Memoria de S. Roberto de Molesmes, abad
Alegoría de la Caverna de Platón, J. Sanraedam (1604) |
Cada nuevo libro de Gregorio Luri es una
ocasión para aventurarse en un pensamiento libérrimo. Aunque pudiera parecer
circunstancial, un libro de aforismos como el que acaba de publicar en La Isla
de Siltolá, bajo el título de Una triste búsqueda de alegría, confirma
este presupuesto. Sería un error o, cuando menos, una precipitación, pensar lo
contrario. Entre lo mínimo también puede brillar con intensidad especial,
escondida, una verdad. En el opúsculo de Luri se encuentran, como chispazos, claves
esenciales de su reflexión, bajo una doble aparente fragmentariedad: la de los
aforismos y la de sus intereses.
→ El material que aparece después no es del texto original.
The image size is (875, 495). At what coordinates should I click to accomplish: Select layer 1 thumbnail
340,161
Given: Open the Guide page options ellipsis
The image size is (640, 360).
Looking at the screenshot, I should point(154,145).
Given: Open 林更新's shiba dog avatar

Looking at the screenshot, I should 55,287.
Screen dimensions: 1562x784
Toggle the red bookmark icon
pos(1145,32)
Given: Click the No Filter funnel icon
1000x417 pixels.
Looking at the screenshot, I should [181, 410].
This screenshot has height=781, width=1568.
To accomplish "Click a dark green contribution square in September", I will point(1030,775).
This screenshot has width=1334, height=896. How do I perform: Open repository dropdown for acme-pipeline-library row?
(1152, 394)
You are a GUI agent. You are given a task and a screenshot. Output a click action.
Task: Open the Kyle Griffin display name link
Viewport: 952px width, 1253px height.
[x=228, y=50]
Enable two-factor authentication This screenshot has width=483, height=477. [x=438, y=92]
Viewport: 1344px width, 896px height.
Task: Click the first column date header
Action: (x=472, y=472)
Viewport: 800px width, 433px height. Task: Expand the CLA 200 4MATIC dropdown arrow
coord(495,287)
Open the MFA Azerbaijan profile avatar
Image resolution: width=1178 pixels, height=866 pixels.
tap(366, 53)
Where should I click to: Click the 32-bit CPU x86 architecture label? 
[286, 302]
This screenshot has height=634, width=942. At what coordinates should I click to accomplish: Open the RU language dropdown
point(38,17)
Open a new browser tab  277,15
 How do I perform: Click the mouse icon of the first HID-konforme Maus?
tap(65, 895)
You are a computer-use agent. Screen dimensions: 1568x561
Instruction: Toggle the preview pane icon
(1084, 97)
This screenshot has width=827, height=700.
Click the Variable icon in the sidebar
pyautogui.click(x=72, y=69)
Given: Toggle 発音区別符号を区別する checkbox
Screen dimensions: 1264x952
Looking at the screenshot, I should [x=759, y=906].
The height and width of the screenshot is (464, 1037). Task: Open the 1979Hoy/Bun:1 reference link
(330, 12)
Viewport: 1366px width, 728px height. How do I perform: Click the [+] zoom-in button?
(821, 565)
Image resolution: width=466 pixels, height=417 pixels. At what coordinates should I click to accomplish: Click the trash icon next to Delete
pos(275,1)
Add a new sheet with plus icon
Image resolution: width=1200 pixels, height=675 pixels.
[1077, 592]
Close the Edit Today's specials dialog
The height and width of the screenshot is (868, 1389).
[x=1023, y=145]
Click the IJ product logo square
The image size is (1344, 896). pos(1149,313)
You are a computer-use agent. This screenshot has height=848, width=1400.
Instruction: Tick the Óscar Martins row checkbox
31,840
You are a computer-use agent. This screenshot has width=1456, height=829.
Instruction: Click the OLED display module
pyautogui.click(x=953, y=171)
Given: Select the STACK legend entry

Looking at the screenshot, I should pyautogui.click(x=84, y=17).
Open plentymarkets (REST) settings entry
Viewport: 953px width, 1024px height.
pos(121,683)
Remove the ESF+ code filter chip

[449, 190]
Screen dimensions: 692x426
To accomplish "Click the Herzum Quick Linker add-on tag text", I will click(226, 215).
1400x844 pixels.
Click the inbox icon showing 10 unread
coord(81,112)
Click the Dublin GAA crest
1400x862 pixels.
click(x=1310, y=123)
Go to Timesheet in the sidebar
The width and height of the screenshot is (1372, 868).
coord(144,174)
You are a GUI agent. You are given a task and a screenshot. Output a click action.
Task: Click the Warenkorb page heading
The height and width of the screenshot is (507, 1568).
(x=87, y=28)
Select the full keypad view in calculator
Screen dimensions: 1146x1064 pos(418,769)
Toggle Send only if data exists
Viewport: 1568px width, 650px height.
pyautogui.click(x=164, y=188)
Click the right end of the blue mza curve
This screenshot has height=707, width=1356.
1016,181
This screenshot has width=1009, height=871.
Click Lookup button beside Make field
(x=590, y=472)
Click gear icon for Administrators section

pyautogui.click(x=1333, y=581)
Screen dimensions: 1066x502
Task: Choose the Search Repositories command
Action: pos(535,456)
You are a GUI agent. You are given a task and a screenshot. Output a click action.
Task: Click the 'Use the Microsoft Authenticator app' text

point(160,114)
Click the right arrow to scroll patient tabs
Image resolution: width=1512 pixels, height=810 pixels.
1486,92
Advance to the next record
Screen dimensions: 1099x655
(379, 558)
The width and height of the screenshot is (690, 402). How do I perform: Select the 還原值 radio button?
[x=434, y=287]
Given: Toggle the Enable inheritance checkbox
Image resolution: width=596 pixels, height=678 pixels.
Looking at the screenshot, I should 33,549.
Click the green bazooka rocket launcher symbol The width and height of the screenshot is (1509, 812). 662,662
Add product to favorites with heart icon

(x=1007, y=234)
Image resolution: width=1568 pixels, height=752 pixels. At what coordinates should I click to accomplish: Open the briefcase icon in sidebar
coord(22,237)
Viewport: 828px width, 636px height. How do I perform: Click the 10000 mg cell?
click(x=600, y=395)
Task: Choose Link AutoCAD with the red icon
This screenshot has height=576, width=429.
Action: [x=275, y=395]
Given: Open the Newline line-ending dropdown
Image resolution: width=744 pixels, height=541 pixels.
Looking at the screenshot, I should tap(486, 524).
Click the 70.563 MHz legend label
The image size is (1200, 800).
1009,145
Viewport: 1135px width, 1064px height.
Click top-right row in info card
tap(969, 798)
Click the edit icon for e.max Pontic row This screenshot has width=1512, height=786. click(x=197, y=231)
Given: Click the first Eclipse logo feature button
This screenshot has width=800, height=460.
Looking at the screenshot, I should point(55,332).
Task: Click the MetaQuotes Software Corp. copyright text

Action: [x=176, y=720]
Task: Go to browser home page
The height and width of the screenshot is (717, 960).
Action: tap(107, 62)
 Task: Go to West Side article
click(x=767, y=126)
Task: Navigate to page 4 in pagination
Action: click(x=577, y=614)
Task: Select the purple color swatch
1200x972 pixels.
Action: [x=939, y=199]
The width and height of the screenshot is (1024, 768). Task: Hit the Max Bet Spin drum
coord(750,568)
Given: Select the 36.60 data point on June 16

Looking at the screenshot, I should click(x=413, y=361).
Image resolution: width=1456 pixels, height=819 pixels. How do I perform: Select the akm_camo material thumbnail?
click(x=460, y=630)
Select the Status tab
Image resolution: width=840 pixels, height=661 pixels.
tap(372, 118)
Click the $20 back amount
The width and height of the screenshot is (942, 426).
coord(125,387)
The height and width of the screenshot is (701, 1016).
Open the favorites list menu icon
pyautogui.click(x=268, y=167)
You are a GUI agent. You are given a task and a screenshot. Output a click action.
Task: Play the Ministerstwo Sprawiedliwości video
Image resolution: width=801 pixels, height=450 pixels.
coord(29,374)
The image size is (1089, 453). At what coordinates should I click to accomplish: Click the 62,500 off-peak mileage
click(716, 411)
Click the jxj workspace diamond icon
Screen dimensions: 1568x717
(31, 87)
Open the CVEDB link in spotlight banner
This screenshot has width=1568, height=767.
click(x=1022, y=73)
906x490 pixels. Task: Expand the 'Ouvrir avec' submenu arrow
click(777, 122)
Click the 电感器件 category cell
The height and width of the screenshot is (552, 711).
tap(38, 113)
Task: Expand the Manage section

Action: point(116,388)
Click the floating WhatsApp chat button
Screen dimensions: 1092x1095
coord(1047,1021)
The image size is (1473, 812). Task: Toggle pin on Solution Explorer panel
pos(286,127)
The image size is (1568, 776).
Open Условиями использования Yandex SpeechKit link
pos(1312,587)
Dice de sí mismo en la solapa: “Si me hubiese
dedicado a una sola cosa no sería yo”. Poliprágmata, como se autodefine,
ofrece a sus lectores un libro cuya reseña definitiva ya está escrita en la
contraportada. ¿Para qué intentar hacerse cargo de su contenido si Enrique
García-Máiquez, su autor, lo ha descrito de modo insuperable?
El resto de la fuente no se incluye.